Agreed; other email threads are now addressing that.
>
> The other is that, if print("xxx{}", foo) assumes that xxx is utf8,
> and the formated result is displayed onto a terminal, then the entire
> thing _has to_ be utf-8. note that this is because of
> a precondition on the act if displaying on the terminal which has
> nothing to do with formatting it's a 2 step process format -> print on
> terminal both of which have different preconditions (formating puts a
> requirement on the format string, to parse it, print additionally puts
> preconditions that the resulting thing will be utf8 such that
> individual arguments have to be to.
I think we are agreed here, but perhaps looking at the problem from
different perspectives.
It sounds like your position is, if the locale uses a non-UTF-8 encoding
(when literal encoding is UTF-8), that a precondition violation occurs
and we get UB (effectively, the 2nd possible direction I listed). I
think that is a valid perspective.
Some of the other options that I listed are intended to avoid the
precondition by having std::print() (and std::format()) just do the
right thing by transcoding the locale sensitive data requested by the
format field specifier from the locale encoding to UTF-8.
>>
>> The locale in there is a red herring. Changing the execution
>> encoding is always dicey - all strings that were correctly
>> interpreted correctly before the locale change are potentially no
>> longer
>> correctly interpreted because their encoding no longer matches
>> the new execution encoding.
>> The existence of a setlocale function doesn't imply that calling
>> it leads to sensible results if the locale change also changes
>> the encoding :)
> The example doesn't assume a locale change, at least not beyond an
> initial std::setlocale(LC_ALL, "") during program startup.
>>
>>
>> > Specialize std::locale facets
>> <https://en.cppreference.com/w/cpp/locale/locale> and related I/O
>> manipulators like std::put_time()
>> <https://en.cppreference.com/w/cpp/io/manip/put_time> for
>> char8_t. This would allow std::print() to, when the literal
>> encoding is UTF-8, opt-in to use of the UTF-8/char8_t facets and
>> I/O manipulators.
>>
>> This is a different issue, one Peter and I have discussed. we
>> should not try to shove char into char8_t. Both char8_t and utf-8
>> char are valid use cases. Also, the whole point of fmt::print is
>> to avoid all of that :)
>
> I think this is strongly related, or we are misunderstanding each
> other. I see the point of std::print() being to bypass the
> implicit (wrong) console transcoding.
>
> fmt::print just dumps the bytes in the general case, similarly to
> printf, that is then interpreted incorrectly by the windows console. I
> don't see where there might be transcoding
> in the program (I expect the console to do interesting things, but
> that's outside of C++).
>
> C++ thinks a string is Utf-8
> System (incorrectly) disagrees
> System has a method that allows it to agree
> Do we use that method?
I think we've been focusing on different things here. The issue I'm
trying to discuss is independent of use of the
write-directly-to-the-console method. This discussion is about having
std::print() (and std::format()) internally ensure that that format
arguments provided by the locale are transcoded to match the encoding of
the format string. This happens before anything is written to the
console; this is the step where the formatting is done and the intent is
to ensure that well-formed text is produced *before* it is transcoded to
the native console encoding (whether that be UTF-8, UTF-16, whatever).

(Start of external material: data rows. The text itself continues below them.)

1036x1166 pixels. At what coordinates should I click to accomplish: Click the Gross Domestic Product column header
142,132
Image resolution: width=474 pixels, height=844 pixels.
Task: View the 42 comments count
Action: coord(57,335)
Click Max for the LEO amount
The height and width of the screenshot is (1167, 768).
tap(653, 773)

Transcoding requires well-formed input of course.
Does this help to get us on the same page?
>
> I strongly agree that char8_t and UTF-8 char are valid use cases.
>
>>
>> > When the literal encoding is UTF-8, stipulate that running the
>> program in a non-UTF-8 based locale is non-conforming. This
>> would effectively require MSVC programmers to, when building code
>> with the /utf-8 option, to also force selection of a UTF-8 code
>> page via a manifest
>> <https://docs.microsoft.com/en-us/windows/uwp/design/globalizing/use-utf8-code-page>
>> and require use of Windows 10 build 1903 or later.
>>
>> If you program contains literals that are not correctly
>> interpreted by the execution encoding, the behavior of your
>> program cannot be correct <insert scary U word>. So they should
>> probably do that but it seems out of scope.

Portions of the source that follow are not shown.